To be done: Please rewrite the records below, swapping "computer-use agent" for "screen-control agent" each time it occurs and leaving every other part untouched.

Exercise inputs:
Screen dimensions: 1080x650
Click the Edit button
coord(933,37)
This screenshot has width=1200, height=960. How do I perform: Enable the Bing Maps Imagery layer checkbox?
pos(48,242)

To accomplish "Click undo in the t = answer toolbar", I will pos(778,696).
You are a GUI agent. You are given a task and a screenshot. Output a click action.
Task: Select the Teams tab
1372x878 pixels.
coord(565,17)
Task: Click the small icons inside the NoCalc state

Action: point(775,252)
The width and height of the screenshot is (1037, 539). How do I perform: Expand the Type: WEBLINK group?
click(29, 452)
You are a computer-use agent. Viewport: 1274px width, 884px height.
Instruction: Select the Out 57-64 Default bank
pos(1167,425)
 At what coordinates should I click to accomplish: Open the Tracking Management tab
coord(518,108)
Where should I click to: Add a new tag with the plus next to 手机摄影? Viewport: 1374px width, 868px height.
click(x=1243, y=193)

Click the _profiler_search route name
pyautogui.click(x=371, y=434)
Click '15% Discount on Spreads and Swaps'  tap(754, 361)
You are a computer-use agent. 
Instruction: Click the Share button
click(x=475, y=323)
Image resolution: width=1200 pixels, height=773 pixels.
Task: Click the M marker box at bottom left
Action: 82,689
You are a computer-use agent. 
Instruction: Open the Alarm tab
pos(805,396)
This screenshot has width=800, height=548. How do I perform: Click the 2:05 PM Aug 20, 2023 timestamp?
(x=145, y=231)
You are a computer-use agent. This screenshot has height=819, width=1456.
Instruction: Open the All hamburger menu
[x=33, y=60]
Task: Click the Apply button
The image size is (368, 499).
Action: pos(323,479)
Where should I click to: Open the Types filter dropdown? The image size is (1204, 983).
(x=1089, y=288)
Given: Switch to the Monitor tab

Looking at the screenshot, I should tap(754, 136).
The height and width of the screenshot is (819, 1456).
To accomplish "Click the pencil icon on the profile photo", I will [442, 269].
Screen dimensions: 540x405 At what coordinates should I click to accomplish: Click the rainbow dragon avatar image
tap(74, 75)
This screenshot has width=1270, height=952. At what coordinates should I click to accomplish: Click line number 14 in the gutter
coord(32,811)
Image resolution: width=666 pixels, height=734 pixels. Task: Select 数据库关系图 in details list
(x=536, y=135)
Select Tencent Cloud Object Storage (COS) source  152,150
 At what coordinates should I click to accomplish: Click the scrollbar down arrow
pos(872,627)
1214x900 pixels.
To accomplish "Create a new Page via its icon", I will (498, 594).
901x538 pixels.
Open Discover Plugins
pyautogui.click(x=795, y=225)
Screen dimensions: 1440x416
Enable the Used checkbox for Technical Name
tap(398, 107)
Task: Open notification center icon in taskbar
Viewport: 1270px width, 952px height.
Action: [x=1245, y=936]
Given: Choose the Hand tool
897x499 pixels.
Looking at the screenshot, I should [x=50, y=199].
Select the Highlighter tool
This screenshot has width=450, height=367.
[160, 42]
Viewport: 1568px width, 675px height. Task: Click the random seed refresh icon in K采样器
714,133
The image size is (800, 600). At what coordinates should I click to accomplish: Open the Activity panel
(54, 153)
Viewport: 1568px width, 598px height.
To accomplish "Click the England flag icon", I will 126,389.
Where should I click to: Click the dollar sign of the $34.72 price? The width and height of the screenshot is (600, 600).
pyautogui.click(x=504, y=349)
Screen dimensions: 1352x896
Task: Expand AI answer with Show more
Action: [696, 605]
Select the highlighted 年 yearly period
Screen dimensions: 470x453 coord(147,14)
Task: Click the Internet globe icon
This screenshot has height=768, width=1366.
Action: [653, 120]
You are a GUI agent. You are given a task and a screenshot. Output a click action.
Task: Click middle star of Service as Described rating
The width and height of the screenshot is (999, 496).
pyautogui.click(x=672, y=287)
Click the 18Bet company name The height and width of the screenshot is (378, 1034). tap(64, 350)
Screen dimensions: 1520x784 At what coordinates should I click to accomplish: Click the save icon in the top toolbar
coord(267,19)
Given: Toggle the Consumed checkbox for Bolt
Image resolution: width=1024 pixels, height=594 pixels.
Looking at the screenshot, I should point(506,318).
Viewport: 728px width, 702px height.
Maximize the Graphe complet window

Finished answer:
Screen dimensions: 1080x650
Click the Edit button
coord(933,37)
This screenshot has width=1200, height=960. How do I perform: Enable the Bing Maps Imagery layer checkbox?
pos(48,242)

To accomplish "Click undo in the t = answer toolbar", I will pos(778,696).
You are a GUI agent. You are given a task and a screenshot. Output a click action.
Task: Select the Teams tab
1372x878 pixels.
coord(565,17)
Task: Click the small icons inside the NoCalc state

Action: point(775,252)
The width and height of the screenshot is (1037, 539). How do I perform: Expand the Type: WEBLINK group?
click(29, 452)
You are a screen-control agent. Viewport: 1274px width, 884px height.
Instruction: Select the Out 57-64 Default bank
pos(1167,425)
 At what coordinates should I click to accomplish: Open the Tracking Management tab
coord(518,108)
Where should I click to: Add a new tag with the plus next to 手机摄影? Viewport: 1374px width, 868px height.
click(x=1243, y=193)

Click the _profiler_search route name
pyautogui.click(x=371, y=434)
Click '15% Discount on Spreads and Swaps'  tap(754, 361)
You are a screen-control agent. 
Instruction: Click the Share button
click(x=475, y=323)
Image resolution: width=1200 pixels, height=773 pixels.
Task: Click the M marker box at bottom left
Action: 82,689
You are a screen-control agent. 
Instruction: Open the Alarm tab
pos(805,396)
This screenshot has width=800, height=548. How do I perform: Click the 2:05 PM Aug 20, 2023 timestamp?
(x=145, y=231)
You are a screen-control agent. This screenshot has height=819, width=1456.
Instruction: Open the All hamburger menu
[x=33, y=60]
Task: Click the Apply button
The image size is (368, 499).
Action: pos(323,479)
Where should I click to: Open the Types filter dropdown? The image size is (1204, 983).
(x=1089, y=288)
Given: Switch to the Monitor tab

Looking at the screenshot, I should tap(754, 136).
The height and width of the screenshot is (819, 1456).
To accomplish "Click the pencil icon on the profile photo", I will [442, 269].
Screen dimensions: 540x405 At what coordinates should I click to accomplish: Click the rainbow dragon avatar image
tap(74, 75)
This screenshot has width=1270, height=952. At what coordinates should I click to accomplish: Click line number 14 in the gutter
coord(32,811)
Image resolution: width=666 pixels, height=734 pixels. Task: Select 数据库关系图 in details list
(x=536, y=135)
Select Tencent Cloud Object Storage (COS) source  152,150
 At what coordinates should I click to accomplish: Click the scrollbar down arrow
pos(872,627)
1214x900 pixels.
To accomplish "Create a new Page via its icon", I will (498, 594).
901x538 pixels.
Open Discover Plugins
pyautogui.click(x=795, y=225)
Screen dimensions: 1440x416
Enable the Used checkbox for Technical Name
tap(398, 107)
Task: Open notification center icon in taskbar
Viewport: 1270px width, 952px height.
Action: [x=1245, y=936]
Given: Choose the Hand tool
897x499 pixels.
Looking at the screenshot, I should [x=50, y=199].
Select the Highlighter tool
This screenshot has width=450, height=367.
[160, 42]
Viewport: 1568px width, 675px height. Task: Click the random seed refresh icon in K采样器
714,133
The image size is (800, 600). At what coordinates should I click to accomplish: Open the Activity panel
(54, 153)
Viewport: 1568px width, 598px height.
To accomplish "Click the England flag icon", I will 126,389.
Where should I click to: Click the dollar sign of the $34.72 price? The width and height of the screenshot is (600, 600).
pyautogui.click(x=504, y=349)
Screen dimensions: 1352x896
Task: Expand AI answer with Show more
Action: [696, 605]
Select the highlighted 年 yearly period
Screen dimensions: 470x453 coord(147,14)
Task: Click the Internet globe icon
This screenshot has height=768, width=1366.
Action: [653, 120]
You are a GUI agent. You are given a task and a screenshot. Output a click action.
Task: Click middle star of Service as Described rating
The width and height of the screenshot is (999, 496).
pyautogui.click(x=672, y=287)
Click the 18Bet company name The height and width of the screenshot is (378, 1034). tap(64, 350)
Screen dimensions: 1520x784 At what coordinates should I click to accomplish: Click the save icon in the top toolbar
coord(267,19)
Given: Toggle the Consumed checkbox for Bolt
Image resolution: width=1024 pixels, height=594 pixels.
Looking at the screenshot, I should point(506,318).
Viewport: 728px width, 702px height.
Maximize the Graphe complet window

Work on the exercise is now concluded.